(Exercise brief) Lines from the one containing "Given: Tap the July 20 at 16:09 timestamp" through the last line of the records below need to be repeated exactly; nothing else, and no pictures.
Segment Start: Data
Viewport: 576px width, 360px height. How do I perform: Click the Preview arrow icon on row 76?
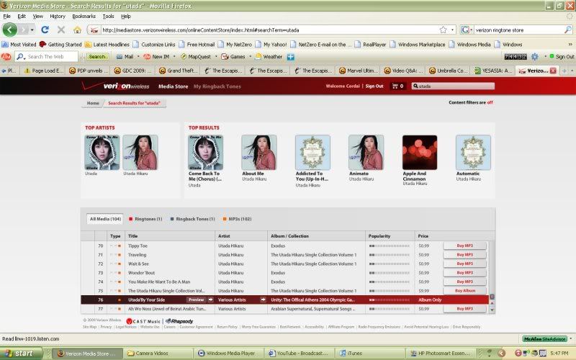[211, 299]
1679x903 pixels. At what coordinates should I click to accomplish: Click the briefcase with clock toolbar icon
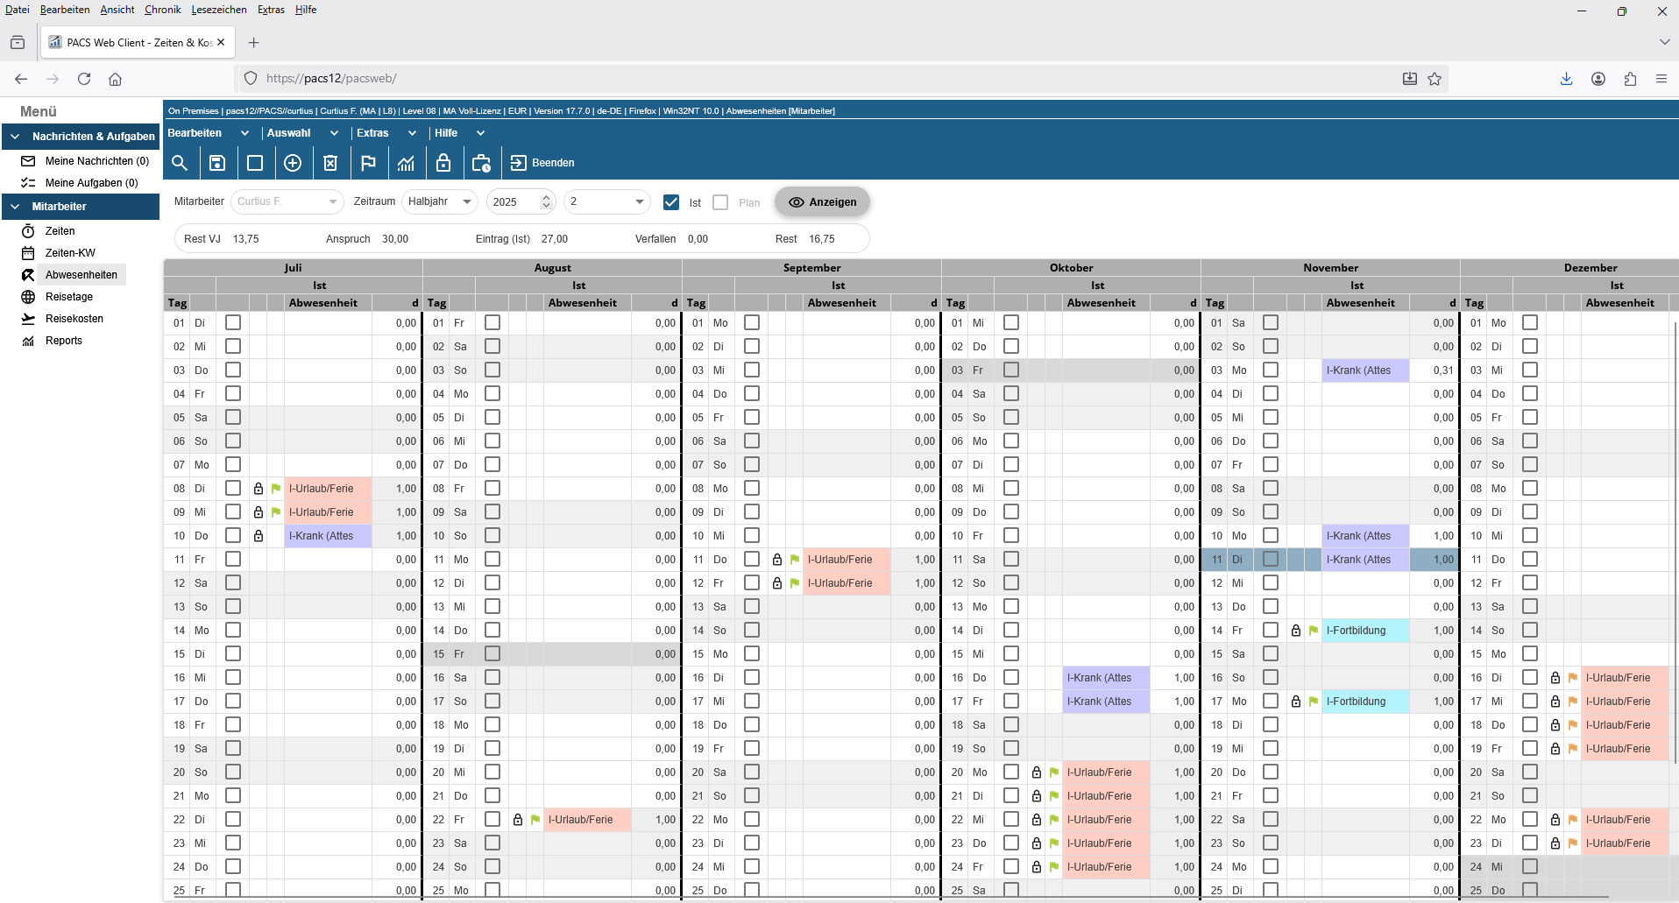tap(481, 163)
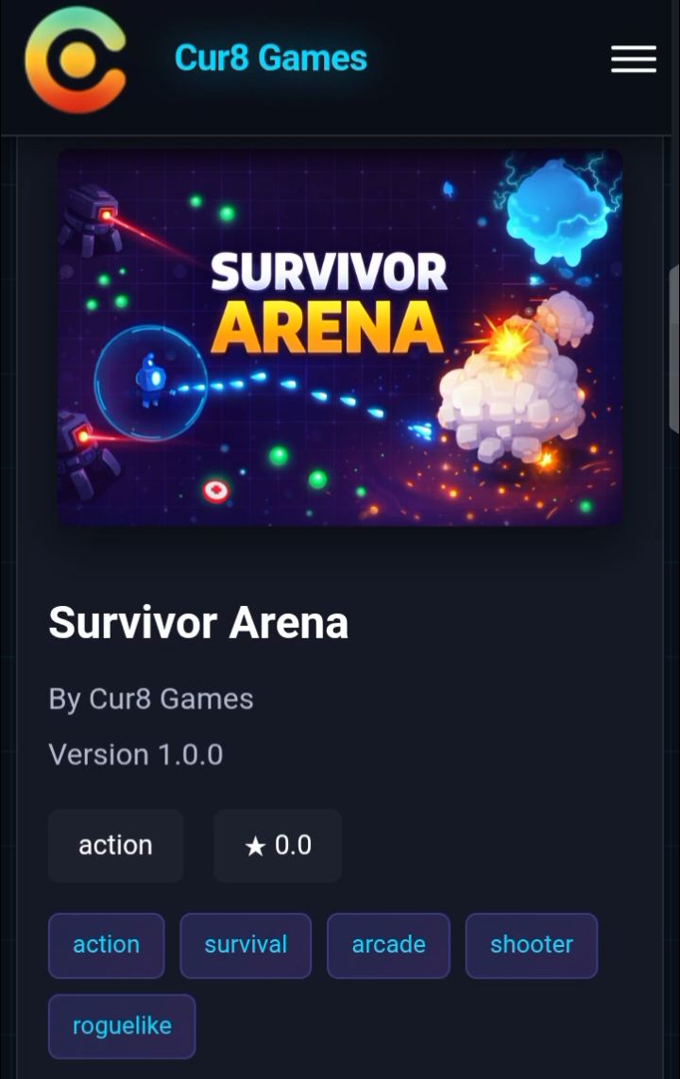Click the Version 1.0.0 label
680x1079 pixels.
136,755
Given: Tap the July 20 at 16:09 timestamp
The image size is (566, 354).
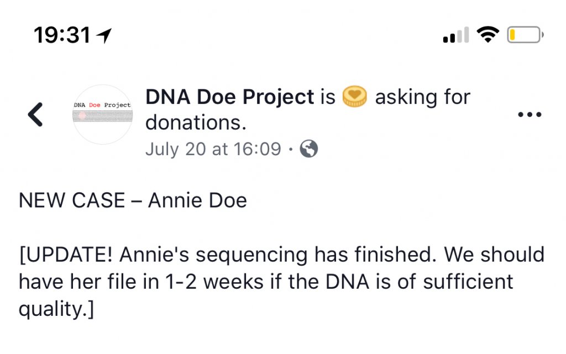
Segment End: Data
(Result of the exercise)
Given: Tap the July 20 at 16:09 timestamp
The image size is (566, 354).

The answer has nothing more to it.